5. Review Your Results
Once you’ve done everything on your content calendar, it’s time to determine whether or not you met the content marketing goals you set out to achieve in the beginning.
If your KPI was X number of page views, did you reach it? If you didn’t, by how much did you miss your target?
Take a look at how each content structure performed, too. Did the infographic get the required views? If it performed better than your blog posts, then you might want to prioritize that in your next content calendar, assuming you have the same goal of increasing page views. Did long-form content get more views than short-form content? Then include more of those the next time around.

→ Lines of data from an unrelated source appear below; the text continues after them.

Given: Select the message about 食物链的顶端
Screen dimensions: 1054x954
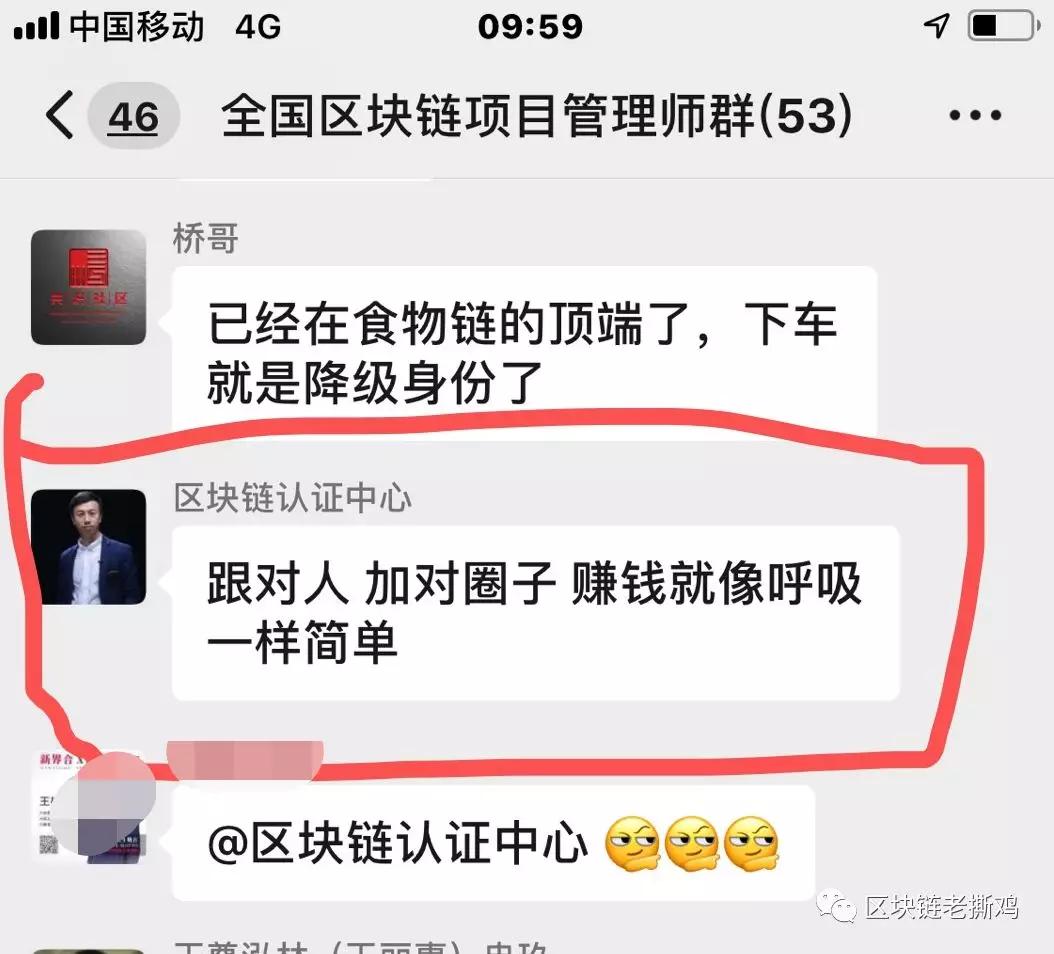Looking at the screenshot, I should pyautogui.click(x=524, y=354).
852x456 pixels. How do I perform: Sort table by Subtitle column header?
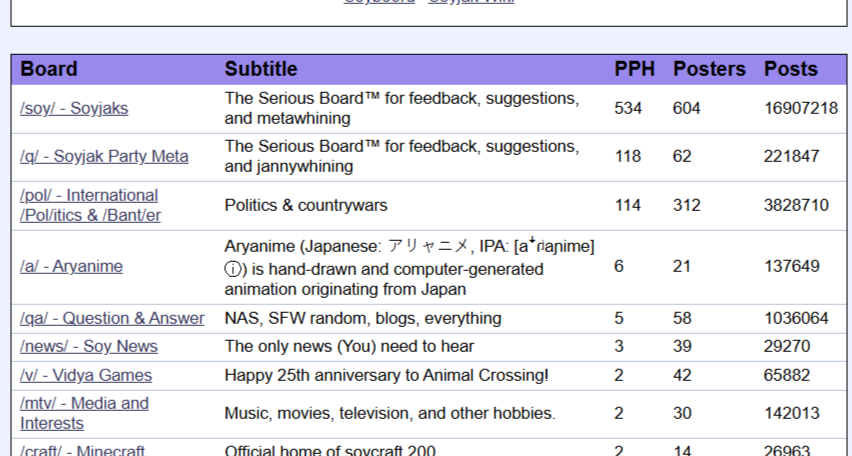pos(261,69)
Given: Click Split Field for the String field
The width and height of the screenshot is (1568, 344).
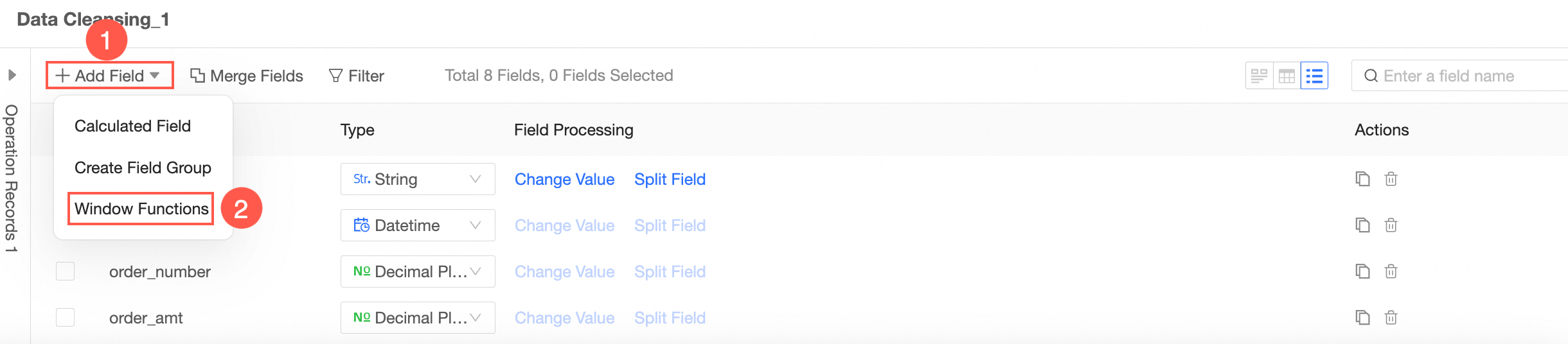Looking at the screenshot, I should point(670,179).
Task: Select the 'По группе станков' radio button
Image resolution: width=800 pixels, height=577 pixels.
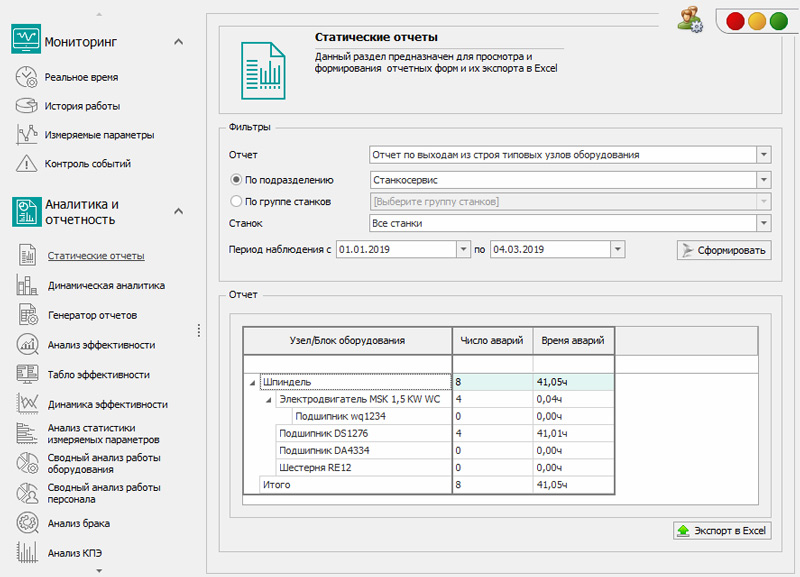Action: [x=236, y=202]
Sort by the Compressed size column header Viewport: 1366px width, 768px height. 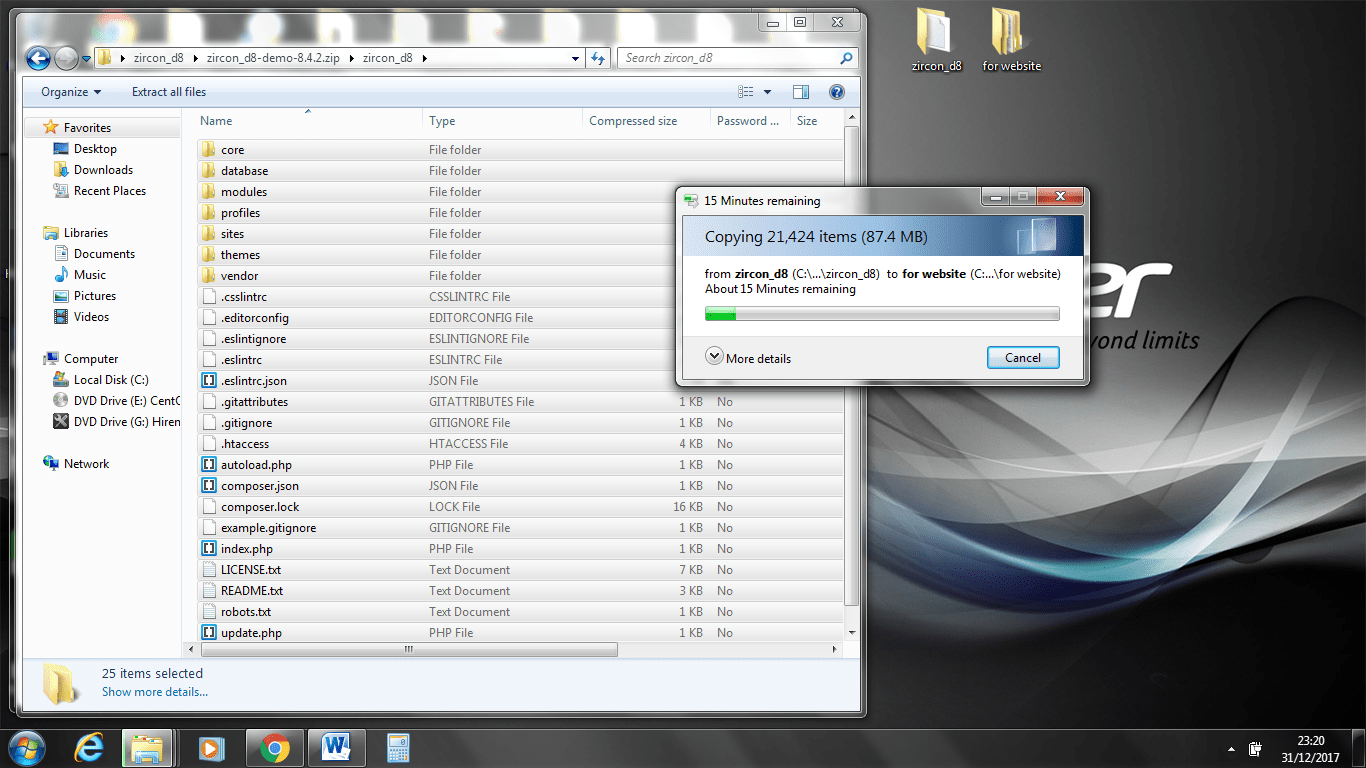pyautogui.click(x=633, y=121)
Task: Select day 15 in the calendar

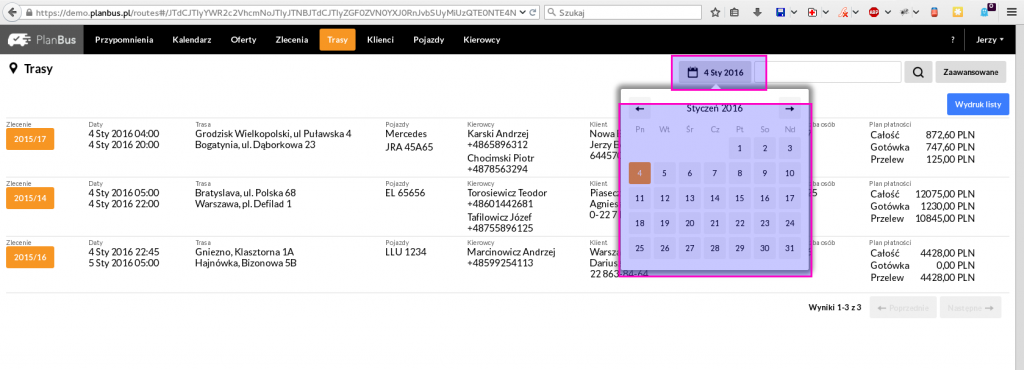Action: coord(739,198)
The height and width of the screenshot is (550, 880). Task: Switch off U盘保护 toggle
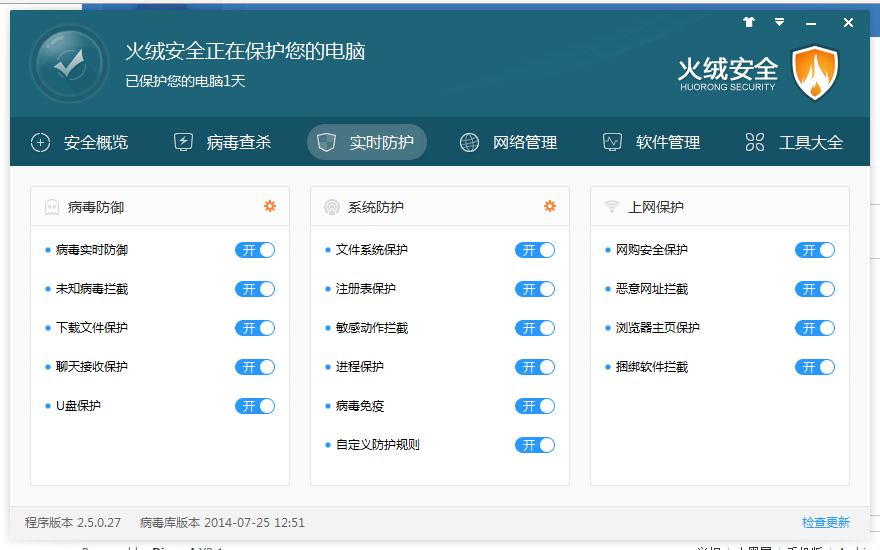click(255, 406)
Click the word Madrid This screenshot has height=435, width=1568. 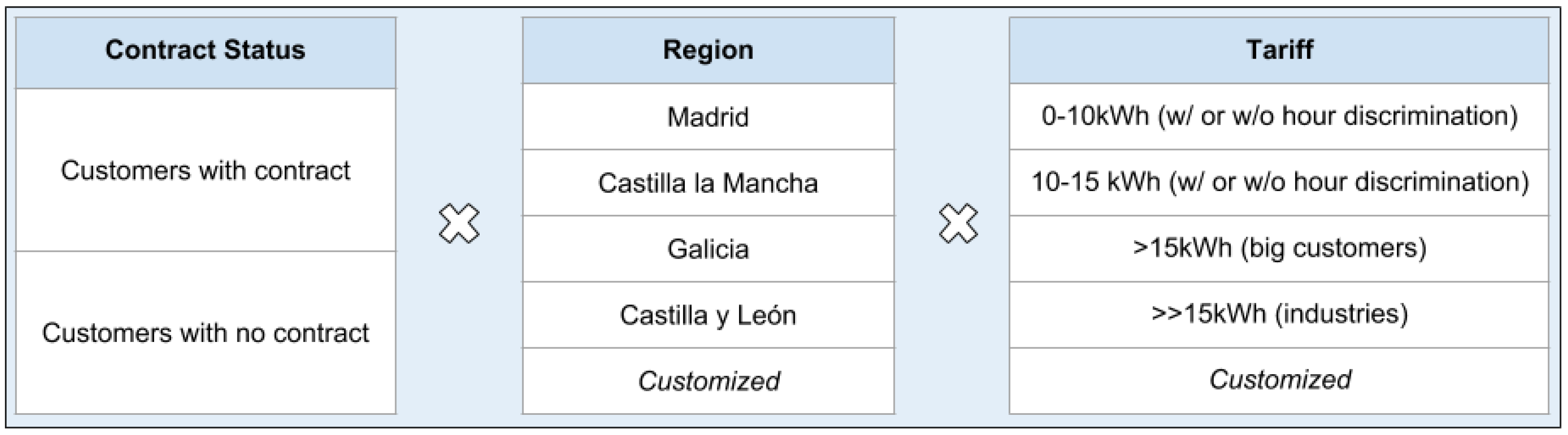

You need to check whether your content marketing strategy worked so you’ll know what content is engaging and what isn’t. So the next time you create another calendar, you’ll know what content to include and exclude to meet your content marketing goals.
A content calendar is critical to the success of your content marketing strategy. It can help you plan your content marketing activities. It can also help ensure collaboration among members of your team.
To reap all these benefits, though, you need to create a content calendar based on data. You need to strategize based on your target audience and your KPIs. A content calendar created out of whim just won’t cut it.
Just follow the tips I shared with you in this article. Once you have your data-driven content calendar, make sure to stick to it. The result? Your content marketing strategy will be a success, and your brand will be well on its way to meet its business goals and beat the competition.
Nicholas Rubright is the communications specialist for Writer, an AI writing assistant designed for teams. Nicholas has previously worked to develop content marketing strategies for brands like Webex, Havenly, and Fictiv.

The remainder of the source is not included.